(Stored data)
— START —
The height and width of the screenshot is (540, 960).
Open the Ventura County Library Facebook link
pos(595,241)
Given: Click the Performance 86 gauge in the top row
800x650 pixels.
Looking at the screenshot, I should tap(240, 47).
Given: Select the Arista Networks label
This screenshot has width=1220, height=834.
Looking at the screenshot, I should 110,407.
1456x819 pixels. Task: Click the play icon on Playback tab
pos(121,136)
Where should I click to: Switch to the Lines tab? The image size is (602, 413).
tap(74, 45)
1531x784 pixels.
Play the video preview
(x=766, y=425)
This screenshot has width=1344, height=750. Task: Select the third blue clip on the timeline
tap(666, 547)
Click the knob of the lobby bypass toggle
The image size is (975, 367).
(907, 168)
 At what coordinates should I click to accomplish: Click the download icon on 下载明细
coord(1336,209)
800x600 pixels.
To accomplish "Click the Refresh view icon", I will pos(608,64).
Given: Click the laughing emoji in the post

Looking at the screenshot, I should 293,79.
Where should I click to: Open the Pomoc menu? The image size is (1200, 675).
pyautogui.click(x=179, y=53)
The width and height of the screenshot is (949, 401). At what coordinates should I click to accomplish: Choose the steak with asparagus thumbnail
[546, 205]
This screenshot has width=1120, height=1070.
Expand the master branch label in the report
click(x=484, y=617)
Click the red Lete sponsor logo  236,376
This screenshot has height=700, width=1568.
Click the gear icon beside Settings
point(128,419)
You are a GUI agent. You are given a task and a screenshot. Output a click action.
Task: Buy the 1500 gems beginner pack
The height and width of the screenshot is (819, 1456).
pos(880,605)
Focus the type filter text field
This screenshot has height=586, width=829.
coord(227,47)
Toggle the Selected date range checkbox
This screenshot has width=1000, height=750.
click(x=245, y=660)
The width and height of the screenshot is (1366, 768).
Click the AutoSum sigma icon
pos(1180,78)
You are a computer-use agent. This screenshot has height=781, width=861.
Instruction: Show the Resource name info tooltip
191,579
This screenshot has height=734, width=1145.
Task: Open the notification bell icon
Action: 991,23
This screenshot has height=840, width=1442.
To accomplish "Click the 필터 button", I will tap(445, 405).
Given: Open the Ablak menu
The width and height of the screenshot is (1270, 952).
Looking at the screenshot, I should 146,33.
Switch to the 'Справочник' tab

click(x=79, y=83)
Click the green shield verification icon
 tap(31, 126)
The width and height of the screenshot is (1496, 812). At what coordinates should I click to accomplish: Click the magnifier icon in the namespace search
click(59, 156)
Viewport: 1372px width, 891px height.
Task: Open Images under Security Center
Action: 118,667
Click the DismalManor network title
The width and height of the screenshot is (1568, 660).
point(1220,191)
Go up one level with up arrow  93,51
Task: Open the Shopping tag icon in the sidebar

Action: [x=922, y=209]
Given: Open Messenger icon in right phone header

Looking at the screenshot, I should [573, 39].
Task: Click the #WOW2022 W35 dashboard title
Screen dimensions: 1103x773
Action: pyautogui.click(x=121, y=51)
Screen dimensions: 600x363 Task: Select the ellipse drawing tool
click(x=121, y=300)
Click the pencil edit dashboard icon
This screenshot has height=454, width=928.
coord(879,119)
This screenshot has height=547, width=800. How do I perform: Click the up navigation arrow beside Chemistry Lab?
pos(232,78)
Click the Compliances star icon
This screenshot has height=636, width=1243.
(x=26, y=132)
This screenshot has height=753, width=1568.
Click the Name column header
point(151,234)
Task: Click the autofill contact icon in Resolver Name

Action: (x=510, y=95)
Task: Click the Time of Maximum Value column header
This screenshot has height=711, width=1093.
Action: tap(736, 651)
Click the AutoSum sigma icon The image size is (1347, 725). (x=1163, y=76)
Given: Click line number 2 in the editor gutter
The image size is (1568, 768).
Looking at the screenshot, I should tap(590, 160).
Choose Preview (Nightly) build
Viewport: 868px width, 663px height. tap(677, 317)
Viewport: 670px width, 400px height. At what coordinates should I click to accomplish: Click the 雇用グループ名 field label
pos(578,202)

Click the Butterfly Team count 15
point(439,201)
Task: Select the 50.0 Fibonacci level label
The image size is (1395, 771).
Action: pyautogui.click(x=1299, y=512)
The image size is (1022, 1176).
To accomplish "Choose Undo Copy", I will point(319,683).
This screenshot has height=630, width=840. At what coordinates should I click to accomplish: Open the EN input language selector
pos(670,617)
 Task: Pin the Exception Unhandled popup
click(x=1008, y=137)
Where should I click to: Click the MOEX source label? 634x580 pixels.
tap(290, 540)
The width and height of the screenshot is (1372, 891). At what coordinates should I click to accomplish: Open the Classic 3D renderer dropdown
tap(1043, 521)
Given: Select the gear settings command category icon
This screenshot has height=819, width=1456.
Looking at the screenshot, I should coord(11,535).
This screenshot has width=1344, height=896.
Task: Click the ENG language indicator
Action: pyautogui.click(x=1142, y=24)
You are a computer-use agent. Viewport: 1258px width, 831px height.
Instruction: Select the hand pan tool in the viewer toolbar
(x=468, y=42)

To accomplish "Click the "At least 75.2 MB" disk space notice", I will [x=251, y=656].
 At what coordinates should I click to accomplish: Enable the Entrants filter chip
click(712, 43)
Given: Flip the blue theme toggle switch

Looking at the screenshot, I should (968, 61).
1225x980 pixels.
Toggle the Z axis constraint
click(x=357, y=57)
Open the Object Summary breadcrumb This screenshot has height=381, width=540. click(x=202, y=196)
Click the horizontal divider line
— END —
◆ Work instructions
Could you print the data from the line with "This screenshot has height=700, width=1568." to the line with "tap(31, 126)", including both of those lines, with no changes?

◆ Output of the task
This screenshot has height=700, width=1568.
Click the gear icon beside Settings
point(128,419)
You are a GUI agent. You are given a task and a screenshot. Output a click action.
Task: Buy the 1500 gems beginner pack
The height and width of the screenshot is (819, 1456).
pos(880,605)
Focus the type filter text field
This screenshot has height=586, width=829.
coord(227,47)
Toggle the Selected date range checkbox
This screenshot has width=1000, height=750.
click(x=245, y=660)
The width and height of the screenshot is (1366, 768).
Click the AutoSum sigma icon
pos(1180,78)
You are a computer-use agent. This screenshot has height=781, width=861.
Instruction: Show the Resource name info tooltip
191,579
This screenshot has height=734, width=1145.
Task: Open the notification bell icon
Action: 991,23
This screenshot has height=840, width=1442.
To accomplish "Click the 필터 button", I will tap(445, 405).
Given: Open the Ablak menu
The width and height of the screenshot is (1270, 952).
Looking at the screenshot, I should 146,33.
Switch to the 'Справочник' tab

click(x=79, y=83)
Click the green shield verification icon
 tap(31, 126)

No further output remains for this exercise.